Friend or Fad: Are These Trendy Diets Good for You?
Registered dietitian Lisa Muras weighs in on the pros and cons of five popular food regimens.
What is it?
Fasting is generally defined as abstinence from all or certain foods and/or beverages for a specified period of time. It has been practiced for centuries, often as part of religious practice. When used as a weight loss method, fasting can take many forms: alternate day fasting (fasting for 24 hours, then eating normally for the next 24 hours); modified fasting such as the 5:2 diet (eat normally but healthfully for five days of the week and consume a very low-calorie diet of 500 to 600 calories on two nonconsecutive days); or time-restricted fasting (eating only during a specific time frame, such as 10 a.m. to 6 p.m.).
A large body of research exists on laboratory animals showing that some types of fasting can reduce the risk of diseases such as diabetes, cardiovascular disease, Parkinson’s disease and stroke. Some small studies on humans have shown significant short-term weight loss, decreases in body fat and a reduction in triglycerides, LDL cholesterol and systolic blood pressure. It is believed that fasting may lead to improved health because it positively influences circadian rhythms (thus improving sleep), and helps activate adaptive stress responses to protect against disease. Traditional daily caloric restriction can slow your metabolism rate, but eating normally most days of the week with fasting two or three days may actually accelerate metabolism.
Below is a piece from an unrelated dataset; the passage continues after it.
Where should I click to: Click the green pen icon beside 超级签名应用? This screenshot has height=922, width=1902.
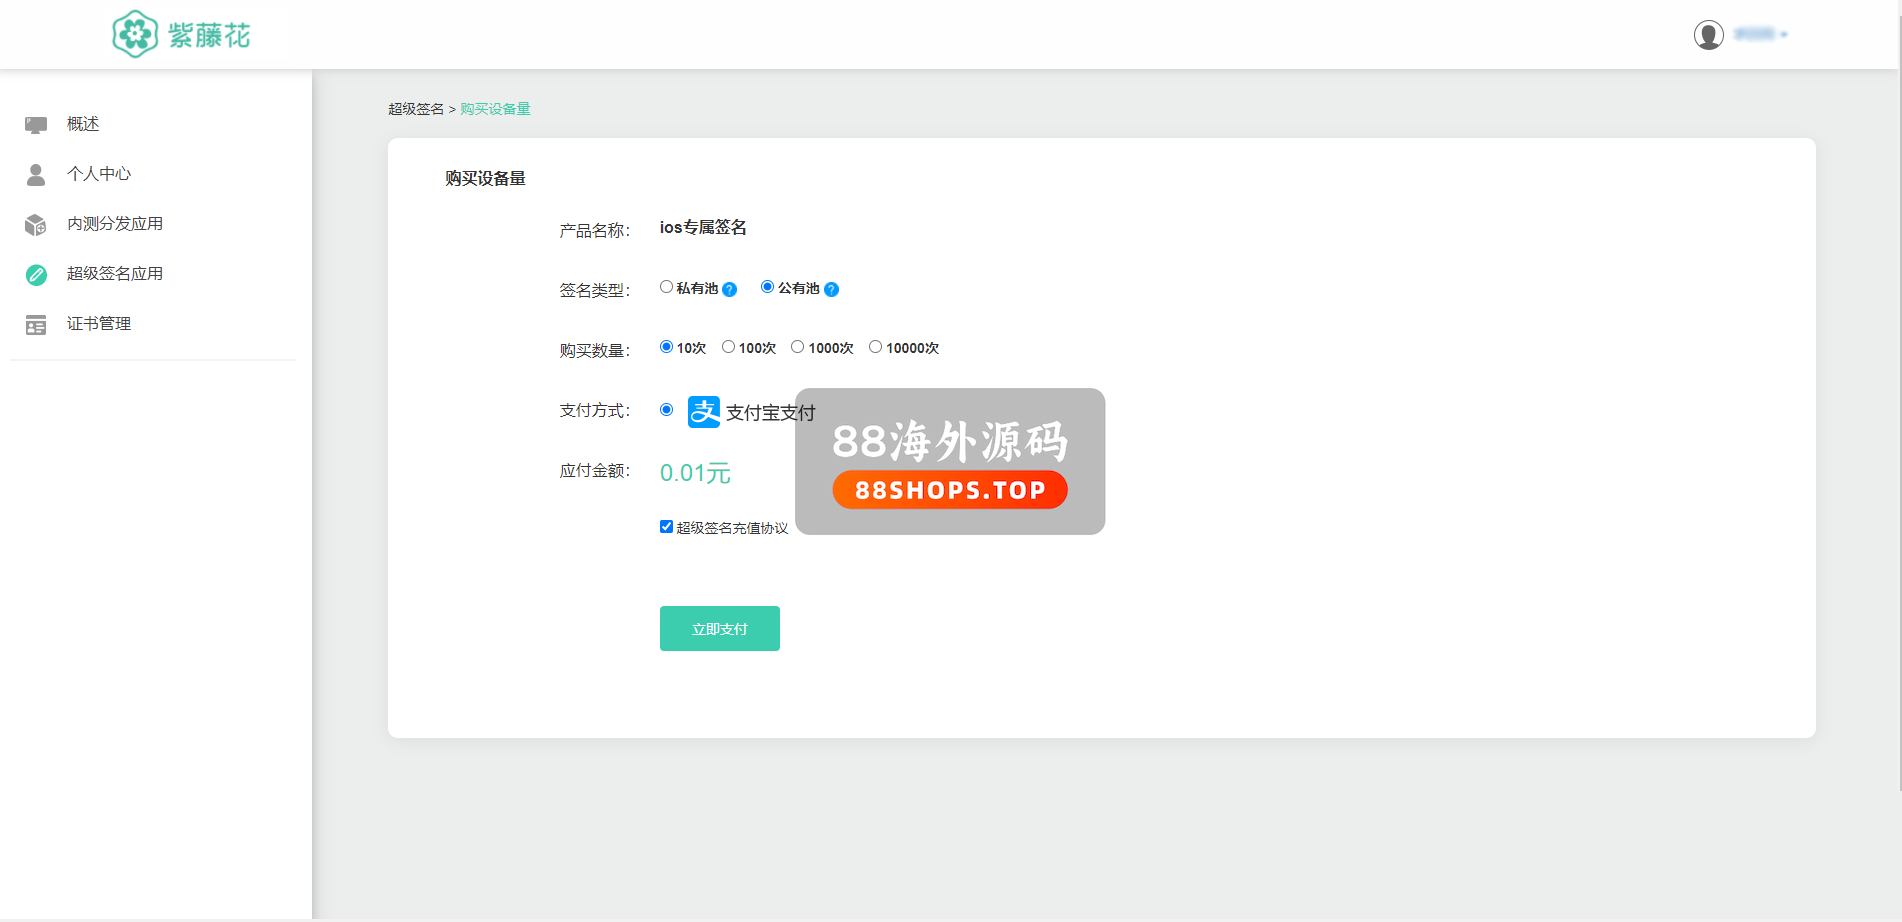tap(36, 275)
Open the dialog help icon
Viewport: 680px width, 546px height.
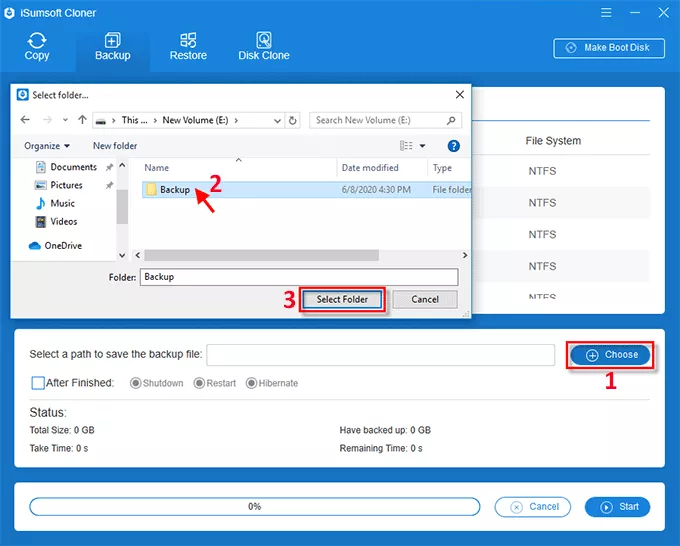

Most meaningful research has been conducted on animals, so the results of a fasting diet on human subjects is unclear. Also, the term “fasting” is widely interpreted, so it is difficult to compare results. While some research indicates intermittent fasting can be effective for short-term weight loss, it doesn’t appear to be effective in keeping the weight off over time. Adherents to this diet may find it difficult not to overeat or “cheat” on non-fasting days, which can thwart weight loss. Also, many following a fasting “window” tend to skip breakfast, which has been shown to increase the risk of cardiovascular disease while decreasing cognitive function and energy. On fasting days, many individuals report feelings of lethargy, headaches and low blood glucose, although this can improve over time. A well-rounded eating pattern provides both calories (energy) and micronutrients, such as vitamins and minerals, that would be missing when fasting and difficult for most people to meet in one day.
Going longer between meals and snacks may be beneficial, particularly if you struggle with late-night snacking. The constant “grazing” that typifies a Western diet complicates metabolism, adds excess calories and can even disrupt sleep. Fasting in the evening and overnight, then eating regular meals during the day, is the pattern that appears to have the most benefits in terms of weight loss, blood sugar control and improved lipids. It’s also the most tolerable.